Fiber is the part of plant foods (like fruits, vegetables, grains, and beans) that your body can’t fully digest. But that’s a good thing!
Why it’s important (in simple terms):
| Benefit | How Fiber Helps You |
| Better digestion | Helps you poop regularly and prevents constipation |
| Keeps you full | You eat less without feeling hungry — helps in fat loss |
| Protects heart | Lowers bad cholesterol and keeps blood sugar stable |
| Prevents disease | Lowers your chance of diabetes, heart disease, and even colon cancer |
2 Types of Fiber (both are important):
- Soluble Fiber – like a sponge. It absorbs water and slows digestion.
🥣 Found in: Oats, apples, chia seeds, beans - Insoluble Fiber – like a broom. It adds bulk and helps things move out.
🥬 Found in: Vegetables, whole wheat, nuts
Example (real-life):
Let’s say you eat a bowl of white rice — you’ll be hungry again in an hour.
But if you eat a bowl of brown rice with lentils and veggies, you’ll stay full for hours. That’s fiber doing its job.

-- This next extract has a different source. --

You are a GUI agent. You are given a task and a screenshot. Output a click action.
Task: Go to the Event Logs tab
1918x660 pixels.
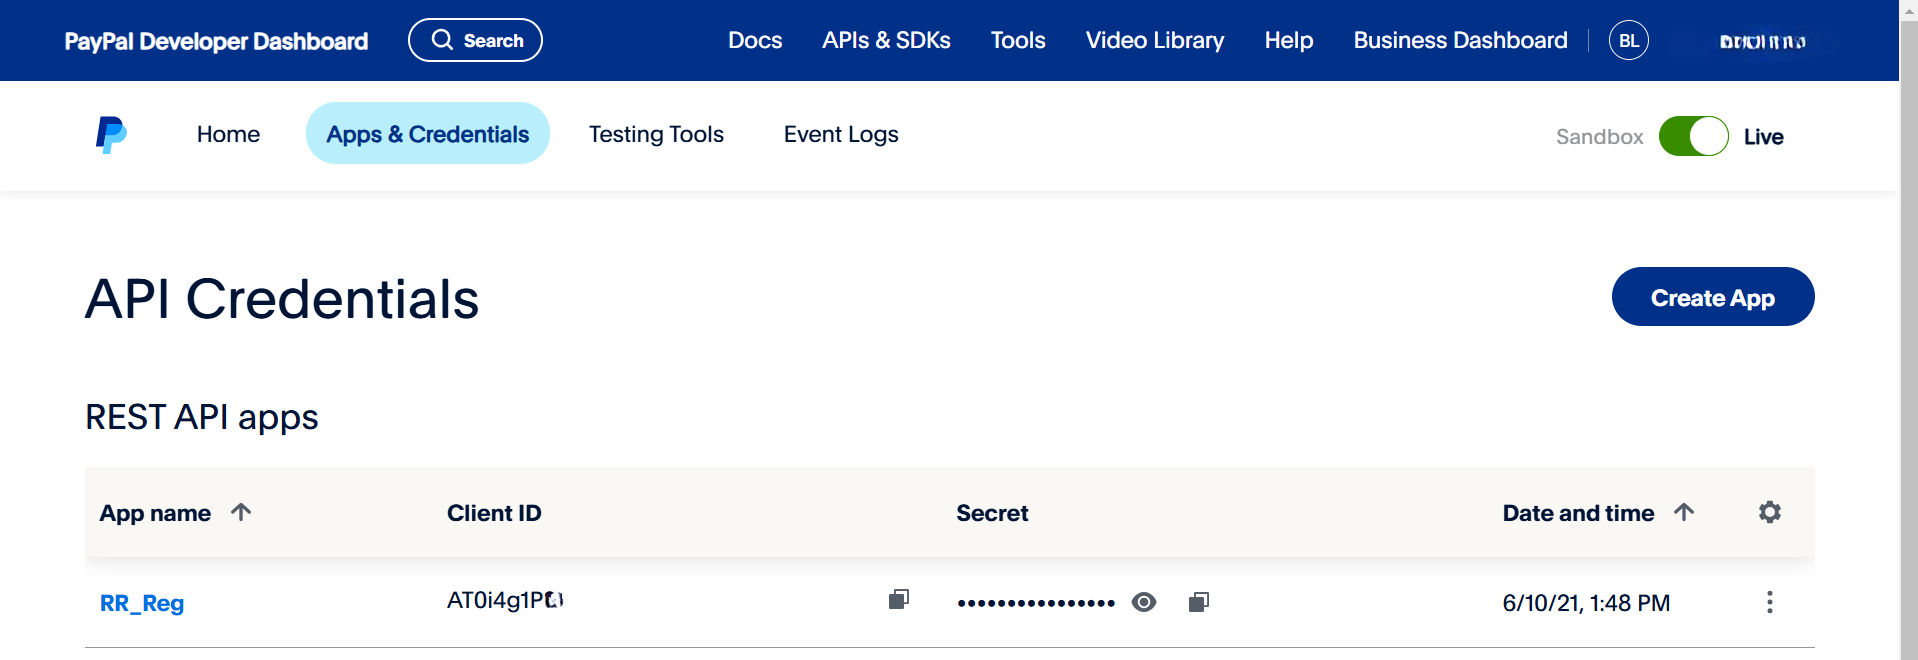click(x=840, y=134)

How much fiber do you need?
- Kids: ~15–25 grams/day
- Adults: ~25–35 grams/day
Best high-fiber foods:
- 🥦 Vegetables (like broccoli, carrots)
- 🍎 Fruits (like apples, guava, berries)
- 🌾 Whole grains (brown rice, oats, atta roti)
- 🫘 Legumes (rajma, chana, moong dal)
- 🥜 Nuts & seeds (almonds, flaxseeds, chia)
Funda for life:
“Fiber doesn’t give energy, but it gives control — over hunger, sugar, and poop. Eat more plants, feel more power.”